(JNS) Ein US-Bundesrichter entschied am Dienstag, dass ein Angriff auf eine jüdische Frau, die eine israelische Flagge trug, eine rassistische Diskriminierung darstellen könnte. Damit kann der Großteil ihrer Klage weitergeführt und einem Gerichtsverfahren zugeführt werden.
Kimmara Sumrall beschuldigte die 74-jährige Janine Ali, sich ihr während einer Demonstration im Dirksen Senate Office Building in Washington, D.C., im November 2024 von hinten genähert und an der israelischen Flagge gezogen zu haben, die um ihren Hals gebunden war, wodurch sie kurzzeitig gewürgt wurde.

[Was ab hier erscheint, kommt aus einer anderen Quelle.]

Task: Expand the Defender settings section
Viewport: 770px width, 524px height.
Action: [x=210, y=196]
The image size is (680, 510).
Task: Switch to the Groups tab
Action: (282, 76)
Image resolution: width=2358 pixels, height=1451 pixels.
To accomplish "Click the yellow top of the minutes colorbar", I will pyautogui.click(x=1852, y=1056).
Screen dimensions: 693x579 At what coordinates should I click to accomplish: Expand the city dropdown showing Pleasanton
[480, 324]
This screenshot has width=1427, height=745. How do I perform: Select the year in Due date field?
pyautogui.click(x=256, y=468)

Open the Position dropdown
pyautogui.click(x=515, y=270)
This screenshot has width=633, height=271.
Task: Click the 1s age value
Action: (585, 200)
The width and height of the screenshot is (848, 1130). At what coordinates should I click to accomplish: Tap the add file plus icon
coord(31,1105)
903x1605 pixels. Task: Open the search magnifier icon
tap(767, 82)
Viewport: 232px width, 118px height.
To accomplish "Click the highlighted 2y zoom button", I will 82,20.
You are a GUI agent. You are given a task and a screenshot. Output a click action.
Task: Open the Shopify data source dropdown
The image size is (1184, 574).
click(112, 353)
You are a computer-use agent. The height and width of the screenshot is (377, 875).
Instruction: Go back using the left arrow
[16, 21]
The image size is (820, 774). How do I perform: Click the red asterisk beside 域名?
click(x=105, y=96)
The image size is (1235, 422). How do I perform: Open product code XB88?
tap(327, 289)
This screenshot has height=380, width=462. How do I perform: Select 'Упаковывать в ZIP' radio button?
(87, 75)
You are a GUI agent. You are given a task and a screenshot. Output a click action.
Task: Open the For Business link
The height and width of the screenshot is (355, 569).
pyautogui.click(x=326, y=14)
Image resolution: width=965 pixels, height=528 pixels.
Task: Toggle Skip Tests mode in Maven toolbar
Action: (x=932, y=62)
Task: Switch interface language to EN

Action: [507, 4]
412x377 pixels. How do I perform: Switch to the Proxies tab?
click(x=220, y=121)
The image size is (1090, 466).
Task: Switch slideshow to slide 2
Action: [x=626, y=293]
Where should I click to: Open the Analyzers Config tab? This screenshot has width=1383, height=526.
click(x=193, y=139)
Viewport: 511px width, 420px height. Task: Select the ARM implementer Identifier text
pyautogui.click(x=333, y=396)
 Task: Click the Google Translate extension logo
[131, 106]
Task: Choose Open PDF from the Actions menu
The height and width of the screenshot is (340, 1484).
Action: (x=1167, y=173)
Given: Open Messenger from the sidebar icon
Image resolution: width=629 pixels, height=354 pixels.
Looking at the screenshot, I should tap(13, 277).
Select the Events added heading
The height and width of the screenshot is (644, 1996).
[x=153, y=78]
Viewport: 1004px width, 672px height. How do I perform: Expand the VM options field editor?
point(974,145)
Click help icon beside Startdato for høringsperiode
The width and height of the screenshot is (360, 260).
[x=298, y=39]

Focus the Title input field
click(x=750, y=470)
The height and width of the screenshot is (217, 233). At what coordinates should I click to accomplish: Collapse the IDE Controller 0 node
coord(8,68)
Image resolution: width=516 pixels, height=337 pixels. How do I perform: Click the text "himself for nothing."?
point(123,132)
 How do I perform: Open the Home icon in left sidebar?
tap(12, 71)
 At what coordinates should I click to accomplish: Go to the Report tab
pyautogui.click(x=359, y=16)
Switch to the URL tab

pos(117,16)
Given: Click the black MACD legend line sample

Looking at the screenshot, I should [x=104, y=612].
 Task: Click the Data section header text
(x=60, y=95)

Mark Goldfeder, Direktor des National Jewish Advocacy Center, das Sumrall vertritt, sagte gegenüber JNS: „Heute hat das Gericht den Antrag auf Abweisung der Klage zurückgewiesen, was bedeutet, dass das Verfahren weitergeht.“
US-Bezirksrichter Trevor McFadden wies Alis Argument zurück, wonach die Flagge keine jüdische Identität repräsentiere. „Sumrall unterstützt Israel als Ausdruck ihrer jüdischen Identität“, schrieb er in seiner Entscheidung.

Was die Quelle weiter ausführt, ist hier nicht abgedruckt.